GIVEN PASSAGE:

------------

The book has scores of examples of both winning and losing streaks, from sports, business, politics, and other walks of life, and it does a great job of breaking down the core elements that go into creating a winning streak or turnaround (Accountability, Collaboration, Innovation).  Kantor also puts a very fine point on the “doom loop” of losing streaks and just how hard it is to turn them around.  The book also has a good crisp definition of why winning streaks end — arrogange, anyone? — and has consistent, but not preachy recipes for avoiding pitfalls and driving success.  All in all, very inspirational, even if many of the roots of success lie in well-documented leadership qualities like those expressed in Jim Collins’ Built to Last and Good to Great.  The book is good enough that Kantor can even be forgiven for lauding Verizon, probably the most consistently awful customer service company I’ve ever dealt with.

------------

RECORDS SHOWN:
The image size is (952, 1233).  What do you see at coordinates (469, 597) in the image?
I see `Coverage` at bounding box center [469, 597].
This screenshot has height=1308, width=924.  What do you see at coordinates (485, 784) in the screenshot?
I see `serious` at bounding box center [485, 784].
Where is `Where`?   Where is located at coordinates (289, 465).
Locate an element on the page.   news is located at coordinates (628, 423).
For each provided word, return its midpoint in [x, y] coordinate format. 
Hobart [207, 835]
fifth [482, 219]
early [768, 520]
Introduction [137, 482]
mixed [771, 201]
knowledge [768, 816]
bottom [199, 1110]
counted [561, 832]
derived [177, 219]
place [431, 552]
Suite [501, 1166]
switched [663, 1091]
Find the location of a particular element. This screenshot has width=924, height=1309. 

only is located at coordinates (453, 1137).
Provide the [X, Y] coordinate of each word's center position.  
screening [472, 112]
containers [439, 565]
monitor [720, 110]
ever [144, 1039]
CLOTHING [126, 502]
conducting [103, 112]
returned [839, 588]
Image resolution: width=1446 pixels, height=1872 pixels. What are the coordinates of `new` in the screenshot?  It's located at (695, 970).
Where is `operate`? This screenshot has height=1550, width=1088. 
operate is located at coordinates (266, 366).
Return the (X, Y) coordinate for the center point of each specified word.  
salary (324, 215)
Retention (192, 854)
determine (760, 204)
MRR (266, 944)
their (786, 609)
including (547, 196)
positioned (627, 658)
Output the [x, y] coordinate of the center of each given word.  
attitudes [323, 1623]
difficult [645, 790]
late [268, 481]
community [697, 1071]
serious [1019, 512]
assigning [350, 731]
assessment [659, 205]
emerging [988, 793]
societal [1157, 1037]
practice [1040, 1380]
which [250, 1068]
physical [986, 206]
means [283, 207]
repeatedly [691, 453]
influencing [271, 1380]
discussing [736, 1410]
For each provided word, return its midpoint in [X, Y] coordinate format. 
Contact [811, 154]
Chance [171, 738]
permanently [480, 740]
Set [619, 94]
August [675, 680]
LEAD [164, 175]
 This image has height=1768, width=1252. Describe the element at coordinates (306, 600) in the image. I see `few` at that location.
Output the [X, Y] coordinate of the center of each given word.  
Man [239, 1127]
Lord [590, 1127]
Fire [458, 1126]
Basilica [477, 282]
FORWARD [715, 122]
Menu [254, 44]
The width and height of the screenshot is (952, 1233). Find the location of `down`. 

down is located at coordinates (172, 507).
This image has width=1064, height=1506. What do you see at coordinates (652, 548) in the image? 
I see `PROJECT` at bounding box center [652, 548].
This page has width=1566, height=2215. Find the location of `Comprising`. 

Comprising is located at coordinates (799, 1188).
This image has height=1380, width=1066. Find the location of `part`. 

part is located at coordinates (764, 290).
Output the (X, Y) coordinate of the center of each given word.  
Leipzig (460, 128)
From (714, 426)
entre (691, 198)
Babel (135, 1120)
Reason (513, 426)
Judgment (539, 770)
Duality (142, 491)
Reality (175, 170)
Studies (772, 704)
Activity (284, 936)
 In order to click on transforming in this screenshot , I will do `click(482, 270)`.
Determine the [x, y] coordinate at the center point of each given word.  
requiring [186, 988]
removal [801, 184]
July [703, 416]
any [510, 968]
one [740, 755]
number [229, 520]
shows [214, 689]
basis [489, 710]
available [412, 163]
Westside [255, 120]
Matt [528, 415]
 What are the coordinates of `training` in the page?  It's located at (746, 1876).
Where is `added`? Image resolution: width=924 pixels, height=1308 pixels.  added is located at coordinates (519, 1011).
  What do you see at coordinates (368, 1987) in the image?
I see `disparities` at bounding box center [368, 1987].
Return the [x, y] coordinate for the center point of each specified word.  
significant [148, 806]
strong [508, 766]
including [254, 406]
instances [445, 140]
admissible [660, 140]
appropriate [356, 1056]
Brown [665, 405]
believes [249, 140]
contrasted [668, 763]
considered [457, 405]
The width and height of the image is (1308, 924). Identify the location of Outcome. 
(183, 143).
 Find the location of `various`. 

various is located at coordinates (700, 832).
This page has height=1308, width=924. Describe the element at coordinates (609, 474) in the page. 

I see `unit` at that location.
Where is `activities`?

------------

DIRECTIONS:
[1] In the book review, which three core elements does the book identify as going into a winning streak or turnaround?
[2] Continue the book review about winning and losing streaks, picking up after its last sentence.

ANSWER SET:
[1] Accountability, Collaboration, and Innovation.

[2]
But even more of the roots of success and disappointment around streaks are psychological, and these examples really rang true for me as I reflected back on our acquisition of the troubled NetCreations in 2004.  That company was in the midst of a serious slump, a losing streak dating back to 2000, at the peak of the original Internet boom.  Year over year, the company had lost revenues, profits, customers, and key personnel.  Its parent company saw poor results and set it into the doom loop of starving it for resources and alternating between ignoring it and micromanaging it, and when we acquired the business, we found great assets and some fantastic people (many of whom I’m proud to say are still with us today), but a dispirited, blame-oriented, passive culture that was poised to continue wallowing in decline.

I can hardly claim that we’ve turned the business around in full, or that I personally made happen whatever turnaround there has been, but I do think we did a few things right as far as Kantor and Confidence would see it.  Her formula for a turnaround (Espouse the new message, Exemplify it with leadership actions, Establish programs to systematically drive it home throughout the organization) is right in line with our philosophy here at Return Path.

First, we accelerated the separation and autonomy of a fledgeling NetCreations spin-off unit, now our Authentic Response market research group, and let a culture of collaboration and innovation flourish under an exceptionally talented leader, Jeff Mattes.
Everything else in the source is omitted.